Himelstein menciona a Bluetrum, uma empresa de fones de ouvido com sede na China, como um case de sucesso do RISC-V. Os fones de ouvido não exigem muita capacidade de computação, e a empresa descobriu que poderia projetar chips simples que usam instruções RISC-V. “Se eles não tivessem usado o RISC-V, teriam que comprar um chip comercial com muito mais [capacidade] do que desejavam ou teriam que projetar seu próprio chip ou conjunto de instruções”, diz Himelstein. “Eles não queriam nenhuma dessas opções”. 

O RISC-V ajuda a “diminuir a barreira de entrada” no mundo do design de chips, diz Mejdrich. Seus defensores oferecem workshops públicos sobre como construir uma CPU baseada no RISC-V. E as pessoas que projetam seus próprios chips RISC-V agora podem enviar esses projetos para serem fabricados gratuitamente por meio de uma parceria entre o Google, o fabricante de semicondutores SkyWater e a plataforma de design de chips Efabless. 

O que vem a seguir para o RISC-V 

Balaji Baktha, CEO da startup Ventana Micro Systems, em Bay Area (EUA), projeta chips baseados em RISC-V para data centers. Ele diz que as melhorias de design que a empresa fez, possíveis apenas por causa da flexibilidade que um padrão aberto oferece, permitiram que esses chips realizassem cálculos mais rapidamente e com menos energia. Em 2021, os data centers representaram cerca de 1% da eletricidade total consumida em todo o mundo, e esse número vem aumentando nos últimos anos, de acordo com a Agência Internacional de Energia (AIE). Os chips RISC-V podem ajudar a reduzir significativamente esse impacto, de acordo com Baktha. 

No entanto, os chips da Intel e da Arm continuam populares e ainda não está claro se os designs RISC-V os substituirão. As empresas precisam converter os softwares existentes para serem compatíveis com o RISC-V. Por exemplo, o Roma suporta a maioria das versões do Linux, o sistema operacional lançado na década de 1990 que ajudou a impulsionar a revolução do código aberto. Além disso, os usuários do RISC-V precisarão ficar atentos aos desenvolvimentos que “bifurcam o ecossistema”, diz Mejdrich. Por exemplo, se alguém desenvolve uma versão do RISC-V que se torna popular, mas é incompatível com o software projetado para o chip original. 

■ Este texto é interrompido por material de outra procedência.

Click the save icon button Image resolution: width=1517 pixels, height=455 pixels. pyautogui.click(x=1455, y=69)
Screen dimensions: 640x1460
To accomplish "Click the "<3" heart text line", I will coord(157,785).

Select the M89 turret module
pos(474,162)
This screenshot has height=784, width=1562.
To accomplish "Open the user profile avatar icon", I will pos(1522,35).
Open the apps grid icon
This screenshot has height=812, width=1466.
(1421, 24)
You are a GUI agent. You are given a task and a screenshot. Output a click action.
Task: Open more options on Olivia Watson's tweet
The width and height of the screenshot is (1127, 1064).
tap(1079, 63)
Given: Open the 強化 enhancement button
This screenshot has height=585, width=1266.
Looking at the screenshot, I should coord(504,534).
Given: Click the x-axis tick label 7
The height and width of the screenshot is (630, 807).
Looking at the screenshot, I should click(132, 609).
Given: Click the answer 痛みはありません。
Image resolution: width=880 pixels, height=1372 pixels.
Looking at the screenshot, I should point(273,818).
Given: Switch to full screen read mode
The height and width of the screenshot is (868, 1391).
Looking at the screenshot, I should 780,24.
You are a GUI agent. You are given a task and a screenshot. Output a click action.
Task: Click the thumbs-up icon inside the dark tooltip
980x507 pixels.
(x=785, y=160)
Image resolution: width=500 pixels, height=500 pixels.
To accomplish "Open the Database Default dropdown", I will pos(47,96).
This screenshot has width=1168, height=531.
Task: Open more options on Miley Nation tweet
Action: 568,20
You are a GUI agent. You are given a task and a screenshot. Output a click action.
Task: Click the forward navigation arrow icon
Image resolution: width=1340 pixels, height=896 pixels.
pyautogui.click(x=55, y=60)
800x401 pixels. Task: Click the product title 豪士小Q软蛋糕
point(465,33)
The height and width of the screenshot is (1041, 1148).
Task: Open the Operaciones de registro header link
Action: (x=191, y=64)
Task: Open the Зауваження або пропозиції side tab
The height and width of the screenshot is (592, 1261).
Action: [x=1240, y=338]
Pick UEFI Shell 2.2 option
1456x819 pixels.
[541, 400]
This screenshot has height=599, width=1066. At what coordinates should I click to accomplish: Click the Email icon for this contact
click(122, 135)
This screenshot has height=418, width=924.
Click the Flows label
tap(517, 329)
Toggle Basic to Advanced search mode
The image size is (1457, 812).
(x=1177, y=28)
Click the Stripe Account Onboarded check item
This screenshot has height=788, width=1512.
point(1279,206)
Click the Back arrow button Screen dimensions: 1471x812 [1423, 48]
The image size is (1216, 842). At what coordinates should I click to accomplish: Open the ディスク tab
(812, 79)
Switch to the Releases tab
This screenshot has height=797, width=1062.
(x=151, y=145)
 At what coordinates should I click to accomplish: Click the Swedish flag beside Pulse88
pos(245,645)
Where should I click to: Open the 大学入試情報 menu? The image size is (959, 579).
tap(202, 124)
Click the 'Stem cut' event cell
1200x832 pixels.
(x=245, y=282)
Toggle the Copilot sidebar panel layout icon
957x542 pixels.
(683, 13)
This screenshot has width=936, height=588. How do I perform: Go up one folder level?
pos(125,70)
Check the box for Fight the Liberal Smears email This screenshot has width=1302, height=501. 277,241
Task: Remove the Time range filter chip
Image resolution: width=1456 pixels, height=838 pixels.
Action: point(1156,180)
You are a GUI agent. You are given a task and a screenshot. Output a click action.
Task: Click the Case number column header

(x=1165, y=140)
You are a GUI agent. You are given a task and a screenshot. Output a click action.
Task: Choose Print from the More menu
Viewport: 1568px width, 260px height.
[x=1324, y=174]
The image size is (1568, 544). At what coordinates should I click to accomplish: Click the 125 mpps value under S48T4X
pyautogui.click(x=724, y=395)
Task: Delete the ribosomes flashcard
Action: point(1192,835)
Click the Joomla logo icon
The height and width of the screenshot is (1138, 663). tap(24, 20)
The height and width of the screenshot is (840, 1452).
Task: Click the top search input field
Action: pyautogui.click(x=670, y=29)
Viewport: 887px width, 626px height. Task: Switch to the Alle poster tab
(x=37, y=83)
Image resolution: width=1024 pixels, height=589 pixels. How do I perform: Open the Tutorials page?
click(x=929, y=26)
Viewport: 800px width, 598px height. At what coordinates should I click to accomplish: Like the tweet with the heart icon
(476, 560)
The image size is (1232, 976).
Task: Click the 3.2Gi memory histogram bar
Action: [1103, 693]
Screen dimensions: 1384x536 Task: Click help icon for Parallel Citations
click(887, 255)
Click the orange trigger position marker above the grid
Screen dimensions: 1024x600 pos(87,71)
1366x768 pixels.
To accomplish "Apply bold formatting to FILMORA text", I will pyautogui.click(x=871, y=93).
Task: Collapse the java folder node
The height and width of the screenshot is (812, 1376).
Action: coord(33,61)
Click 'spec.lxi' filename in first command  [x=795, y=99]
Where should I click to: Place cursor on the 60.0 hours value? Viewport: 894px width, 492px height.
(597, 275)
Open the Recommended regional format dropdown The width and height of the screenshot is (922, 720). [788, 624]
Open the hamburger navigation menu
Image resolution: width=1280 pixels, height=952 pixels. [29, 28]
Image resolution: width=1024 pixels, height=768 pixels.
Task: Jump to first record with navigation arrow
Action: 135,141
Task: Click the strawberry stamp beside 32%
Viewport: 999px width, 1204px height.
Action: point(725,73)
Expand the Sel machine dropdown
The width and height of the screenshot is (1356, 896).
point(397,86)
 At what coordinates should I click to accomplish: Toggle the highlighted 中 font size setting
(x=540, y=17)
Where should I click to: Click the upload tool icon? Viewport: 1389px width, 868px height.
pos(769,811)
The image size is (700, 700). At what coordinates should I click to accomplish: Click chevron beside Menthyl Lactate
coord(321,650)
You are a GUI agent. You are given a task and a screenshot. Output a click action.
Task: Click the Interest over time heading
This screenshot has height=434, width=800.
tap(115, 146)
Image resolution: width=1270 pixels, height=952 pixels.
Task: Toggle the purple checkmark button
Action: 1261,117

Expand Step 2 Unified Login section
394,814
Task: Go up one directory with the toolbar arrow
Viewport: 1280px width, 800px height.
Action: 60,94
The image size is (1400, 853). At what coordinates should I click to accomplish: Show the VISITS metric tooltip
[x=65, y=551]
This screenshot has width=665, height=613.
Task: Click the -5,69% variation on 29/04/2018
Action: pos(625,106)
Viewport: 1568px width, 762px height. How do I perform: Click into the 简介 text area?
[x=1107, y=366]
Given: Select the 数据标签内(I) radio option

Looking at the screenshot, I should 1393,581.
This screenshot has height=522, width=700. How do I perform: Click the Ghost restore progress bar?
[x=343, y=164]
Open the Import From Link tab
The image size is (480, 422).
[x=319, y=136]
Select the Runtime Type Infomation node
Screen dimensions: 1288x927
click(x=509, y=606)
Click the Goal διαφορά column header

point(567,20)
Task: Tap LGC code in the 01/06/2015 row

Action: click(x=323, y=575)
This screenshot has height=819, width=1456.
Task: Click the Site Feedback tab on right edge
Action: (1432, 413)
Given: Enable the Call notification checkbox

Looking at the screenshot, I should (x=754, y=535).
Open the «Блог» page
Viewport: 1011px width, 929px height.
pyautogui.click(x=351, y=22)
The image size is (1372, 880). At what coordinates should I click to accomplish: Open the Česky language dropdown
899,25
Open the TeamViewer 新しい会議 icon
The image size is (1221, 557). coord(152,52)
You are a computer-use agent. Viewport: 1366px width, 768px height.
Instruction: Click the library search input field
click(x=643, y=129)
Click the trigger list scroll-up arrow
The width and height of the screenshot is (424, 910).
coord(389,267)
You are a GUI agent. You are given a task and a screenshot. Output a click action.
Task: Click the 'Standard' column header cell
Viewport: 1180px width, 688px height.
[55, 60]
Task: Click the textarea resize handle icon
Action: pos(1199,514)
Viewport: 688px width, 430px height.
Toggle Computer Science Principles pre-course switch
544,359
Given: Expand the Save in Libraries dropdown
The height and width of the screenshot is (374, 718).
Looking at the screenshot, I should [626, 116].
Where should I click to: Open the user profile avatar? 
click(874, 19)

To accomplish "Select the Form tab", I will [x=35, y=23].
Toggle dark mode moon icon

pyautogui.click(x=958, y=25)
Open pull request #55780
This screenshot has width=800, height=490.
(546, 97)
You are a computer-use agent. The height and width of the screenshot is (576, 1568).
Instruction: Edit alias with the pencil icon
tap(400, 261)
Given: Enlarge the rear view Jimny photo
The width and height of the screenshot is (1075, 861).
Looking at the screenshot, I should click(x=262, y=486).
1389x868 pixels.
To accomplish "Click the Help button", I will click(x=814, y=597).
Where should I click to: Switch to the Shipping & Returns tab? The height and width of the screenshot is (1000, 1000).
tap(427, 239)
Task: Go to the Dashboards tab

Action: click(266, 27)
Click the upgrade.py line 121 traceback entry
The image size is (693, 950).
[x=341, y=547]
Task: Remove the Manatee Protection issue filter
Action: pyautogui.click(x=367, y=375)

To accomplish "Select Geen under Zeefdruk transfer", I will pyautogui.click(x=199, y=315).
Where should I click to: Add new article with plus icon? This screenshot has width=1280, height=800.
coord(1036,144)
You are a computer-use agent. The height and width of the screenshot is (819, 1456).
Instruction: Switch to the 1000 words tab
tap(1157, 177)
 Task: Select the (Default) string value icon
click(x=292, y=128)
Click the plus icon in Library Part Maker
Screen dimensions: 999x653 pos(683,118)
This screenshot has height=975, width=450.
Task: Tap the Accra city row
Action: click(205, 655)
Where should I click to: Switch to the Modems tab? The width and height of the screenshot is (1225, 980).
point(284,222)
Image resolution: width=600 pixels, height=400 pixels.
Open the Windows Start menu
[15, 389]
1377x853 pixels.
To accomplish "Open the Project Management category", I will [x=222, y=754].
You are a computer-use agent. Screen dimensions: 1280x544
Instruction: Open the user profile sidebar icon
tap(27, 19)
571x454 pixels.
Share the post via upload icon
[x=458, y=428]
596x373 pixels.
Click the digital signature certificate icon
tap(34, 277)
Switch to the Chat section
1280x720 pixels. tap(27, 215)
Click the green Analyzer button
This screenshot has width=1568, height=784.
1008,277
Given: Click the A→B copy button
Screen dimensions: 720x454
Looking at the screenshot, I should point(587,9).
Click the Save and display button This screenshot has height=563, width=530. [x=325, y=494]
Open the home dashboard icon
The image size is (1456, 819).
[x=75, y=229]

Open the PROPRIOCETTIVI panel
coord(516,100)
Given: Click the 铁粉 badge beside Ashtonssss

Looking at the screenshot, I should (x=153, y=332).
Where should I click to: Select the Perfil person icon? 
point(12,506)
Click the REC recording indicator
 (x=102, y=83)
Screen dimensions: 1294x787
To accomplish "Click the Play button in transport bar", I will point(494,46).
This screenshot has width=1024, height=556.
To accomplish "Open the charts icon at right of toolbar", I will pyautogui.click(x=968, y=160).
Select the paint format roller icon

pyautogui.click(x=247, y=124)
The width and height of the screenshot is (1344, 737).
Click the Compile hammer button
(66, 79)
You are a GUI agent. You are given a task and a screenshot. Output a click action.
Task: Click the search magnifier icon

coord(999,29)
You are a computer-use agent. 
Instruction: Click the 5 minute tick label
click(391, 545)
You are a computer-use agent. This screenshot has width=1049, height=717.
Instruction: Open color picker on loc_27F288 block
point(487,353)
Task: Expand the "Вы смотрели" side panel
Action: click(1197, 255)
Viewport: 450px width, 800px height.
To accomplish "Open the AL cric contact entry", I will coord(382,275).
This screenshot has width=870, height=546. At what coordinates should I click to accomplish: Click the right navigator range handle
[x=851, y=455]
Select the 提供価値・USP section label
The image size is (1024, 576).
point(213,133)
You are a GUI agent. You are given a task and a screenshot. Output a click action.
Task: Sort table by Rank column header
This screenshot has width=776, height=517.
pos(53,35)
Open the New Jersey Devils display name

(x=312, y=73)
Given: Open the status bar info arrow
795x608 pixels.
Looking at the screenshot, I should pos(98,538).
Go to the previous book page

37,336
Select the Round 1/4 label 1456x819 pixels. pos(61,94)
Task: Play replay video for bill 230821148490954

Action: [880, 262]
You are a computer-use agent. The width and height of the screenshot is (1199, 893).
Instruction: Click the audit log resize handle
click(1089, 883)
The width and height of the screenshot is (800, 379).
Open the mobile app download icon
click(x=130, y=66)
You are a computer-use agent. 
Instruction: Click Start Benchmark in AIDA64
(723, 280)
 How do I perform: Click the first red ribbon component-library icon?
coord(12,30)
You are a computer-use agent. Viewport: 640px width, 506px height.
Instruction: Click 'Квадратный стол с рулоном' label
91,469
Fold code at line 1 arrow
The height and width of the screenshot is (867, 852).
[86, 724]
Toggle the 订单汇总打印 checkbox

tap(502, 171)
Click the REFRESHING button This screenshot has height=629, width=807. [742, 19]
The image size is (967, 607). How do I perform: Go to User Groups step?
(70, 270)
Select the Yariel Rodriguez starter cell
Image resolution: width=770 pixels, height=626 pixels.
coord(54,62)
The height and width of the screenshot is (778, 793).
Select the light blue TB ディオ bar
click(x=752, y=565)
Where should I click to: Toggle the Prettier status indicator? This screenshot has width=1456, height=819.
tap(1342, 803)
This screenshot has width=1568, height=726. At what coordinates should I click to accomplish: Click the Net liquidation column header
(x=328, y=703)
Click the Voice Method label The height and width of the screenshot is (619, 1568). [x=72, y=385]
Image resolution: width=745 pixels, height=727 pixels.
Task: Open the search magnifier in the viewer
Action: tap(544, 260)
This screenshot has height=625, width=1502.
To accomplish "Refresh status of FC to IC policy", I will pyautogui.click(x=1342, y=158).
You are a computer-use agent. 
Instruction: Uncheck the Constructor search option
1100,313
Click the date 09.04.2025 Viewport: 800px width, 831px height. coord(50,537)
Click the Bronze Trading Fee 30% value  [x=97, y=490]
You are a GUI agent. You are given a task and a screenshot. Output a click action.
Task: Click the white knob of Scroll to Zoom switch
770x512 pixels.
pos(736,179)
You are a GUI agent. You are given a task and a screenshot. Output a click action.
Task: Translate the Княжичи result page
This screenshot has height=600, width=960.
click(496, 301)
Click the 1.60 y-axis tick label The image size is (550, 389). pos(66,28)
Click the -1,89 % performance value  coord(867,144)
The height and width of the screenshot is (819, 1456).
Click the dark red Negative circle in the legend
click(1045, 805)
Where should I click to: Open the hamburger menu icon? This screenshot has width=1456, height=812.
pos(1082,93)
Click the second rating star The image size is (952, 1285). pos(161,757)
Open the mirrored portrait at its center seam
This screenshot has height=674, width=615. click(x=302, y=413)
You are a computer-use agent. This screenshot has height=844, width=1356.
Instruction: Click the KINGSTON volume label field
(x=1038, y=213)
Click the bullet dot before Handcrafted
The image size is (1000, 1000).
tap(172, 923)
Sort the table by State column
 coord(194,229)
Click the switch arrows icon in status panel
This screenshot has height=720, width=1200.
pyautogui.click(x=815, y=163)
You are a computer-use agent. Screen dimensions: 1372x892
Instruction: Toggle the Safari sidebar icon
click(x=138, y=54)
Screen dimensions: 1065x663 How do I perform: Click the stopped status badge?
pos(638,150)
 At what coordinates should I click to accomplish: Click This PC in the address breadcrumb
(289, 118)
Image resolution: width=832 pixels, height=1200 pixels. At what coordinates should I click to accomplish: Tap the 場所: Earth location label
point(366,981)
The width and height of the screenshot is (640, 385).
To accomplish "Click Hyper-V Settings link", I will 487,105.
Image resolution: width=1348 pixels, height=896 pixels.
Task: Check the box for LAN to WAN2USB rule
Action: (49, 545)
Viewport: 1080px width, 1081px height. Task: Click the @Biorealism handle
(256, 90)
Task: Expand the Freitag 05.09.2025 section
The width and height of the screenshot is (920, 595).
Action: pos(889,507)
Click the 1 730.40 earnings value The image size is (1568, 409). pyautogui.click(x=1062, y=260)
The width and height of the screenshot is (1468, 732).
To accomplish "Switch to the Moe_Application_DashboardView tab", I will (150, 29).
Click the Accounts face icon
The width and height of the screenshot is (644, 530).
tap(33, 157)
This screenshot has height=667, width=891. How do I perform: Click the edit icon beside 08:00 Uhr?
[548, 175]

A RISC-V International também deve lidar com tensões geopolíticas que estão em desacordo com a filosofia aberta da organização sem fins lucrativos. Originalmente sediados nos EUA, eles enfrentaram críticas de legisladores de que o RISC-V poderia fazer com que os EUA perdessem sua vantagem de liderança na indústria de semicondutores e tornassem as empresas chinesas mais competitivas. Para evitar essas tensões, a organização sem fins lucrativos mudou-se para a Suíça em 2020. 

Olhando para o futuro, Himelstein diz que o movimento dos chips RISC-V se inspirará no Linux. A esperança é que ele torne possível que mais pessoas deem vida às suas ideias para novas tecnologias. “No final, você verá produtos muito mais inovadores”, diz ele. 

Sophia Chen é uma jornalista científica de Columbus, Ohio (EUA), que cobre física e computação. Em 2022, ela foi a divulgadora científica residente no Simons Institute for the Theory of Computing da Universidade da Califórnia, em Berkeley (EUA).